PROJECT 3 SUMMARY All therapeutic agents injected intravenously for cancer therapy require doses well in excess of that needed if all the administered drug was placed inside the tumors; these elevated doses create high blood levels to maximize the blood-to-tissue concentration gradient that drives the drug passively across the vascular wall and into the tumors. Many times, despite near maximal tolerated doses, only a very small fraction of the therapeutic agents reach the interior tumors where the drug can be most effective. To overcome the restrictive barrier formed by the tumor vascular endothelium that prevents therapeutic agents from penetrating into solid tumors, we are exploring the clinical utility of the caveolae-pumping system to enable precision delivery of antibody-drug conjugates (ADC) and radioimmunotherapies directly into primary and metastatic tumors. Preliminary data supports the clinical translation of our approach, which will be further explored with rigorous preclinical development in testing in Projects 1 and 2. Part of that effort will be the humanization of the lead caveola- targeting antibody. Here in Project 3, clinical translation will be done stepwise by establishing a lack of significant toxicity of the humanized form of the targeting antibody (hAnnA1) conjugated to an imaging radionuclide and subsequently to a novel chemotherapy in the form of hAnnA1-ADC. Specific Aims of this project are to conduct: 1) preclinical evaluations to enable IND filings, including toxicology and safety testing of the radiolabeled antibody and ADC in non-human primates; 2) pilot imaging clinical trial of 89Zr-labeled hAnnA1 in patients with metastatic solid tumors; and 3) Phase 1 dose escalation study of novel caveolae-targeting hAnnA1-ADC. The humanized antibody will be produced in Core B, that will also be responsible for the scale-up and cGMP production of the ADC that will be used in clinical trials. Core D will produce the radiolabeled antibody for the clinical imaging trial. Core E will provide support for the statistical analysis and translational/clinical protocols, including design, conduct collection and analysis of data, from the investigator-initiated trials.
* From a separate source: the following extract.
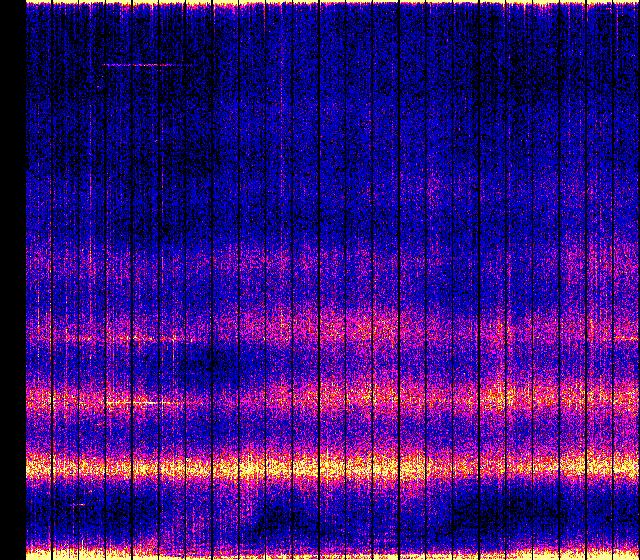Click the top-right corner of the spectrogram

(x=634, y=6)
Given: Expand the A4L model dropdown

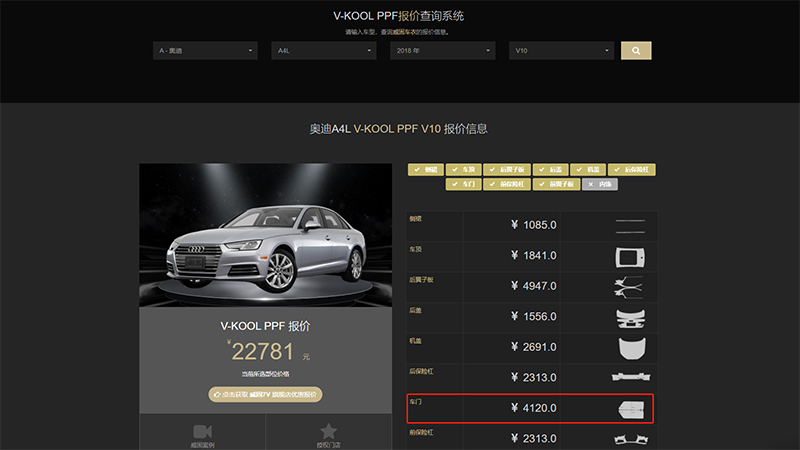Looking at the screenshot, I should tap(324, 50).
项目3概要 静脉注射用于癌症治疗的所有治疗剂都需要远远超过所需的剂量 如果所有给药的药物都被放置在肿瘤内，这些高剂量会产生高的血液水平， 最大化血液-组织浓度梯度，该梯度驱动药物被动地穿过血管壁， 进入肿瘤。很多时候，尽管接近最大耐受剂量，只有非常小的一部分治疗剂量， 药剂到达药物最有效的内部肿瘤。为了克服形成的限制性障碍， 通过肿瘤血管内皮阻止治疗剂渗透到实体瘤中，我们 探索小窝泵送系统的临床应用，以实现抗体药物的精确输送 因此，本发明的药物组合物（ADC）和放射免疫疗法可直接用于原发性和转移性肿瘤。初步数据 支持我们的方法的临床转化，这将进一步探索与严格的临床前 在项目1和项目2中进行测试。这项工作的一部分将是人性化的铅窖- 靶向抗体。在项目3中，临床翻译将通过建立缺乏重要的 与成像放射性核素缀合的靶向抗体（hAnnA 1）的人源化形式的毒性，以及 随后以hAnnA 1-ADC的形式进行新的化疗。该项目的具体目标是： 1)临床前评价，以实现IND申报，包括放射性标记抗体的毒理学和安全性试验 2）89 Zr标记的hAnnA 1在非人灵长类动物中的初步成像临床试验; 实体瘤;和3）新型小窝靶向hAnnA 1-ADC的1期剂量递增研究。人源化 抗体将在核心B中产生，核心B也将负责放大和cGMP生产。 将用于临床试验的ADC。核心D将生产用于临床成像试验的放射性标记抗体。 核心E将为统计分析和翻译/临床方案提供支持，包括设计， 从制药商发起的试验中收集和分析数据。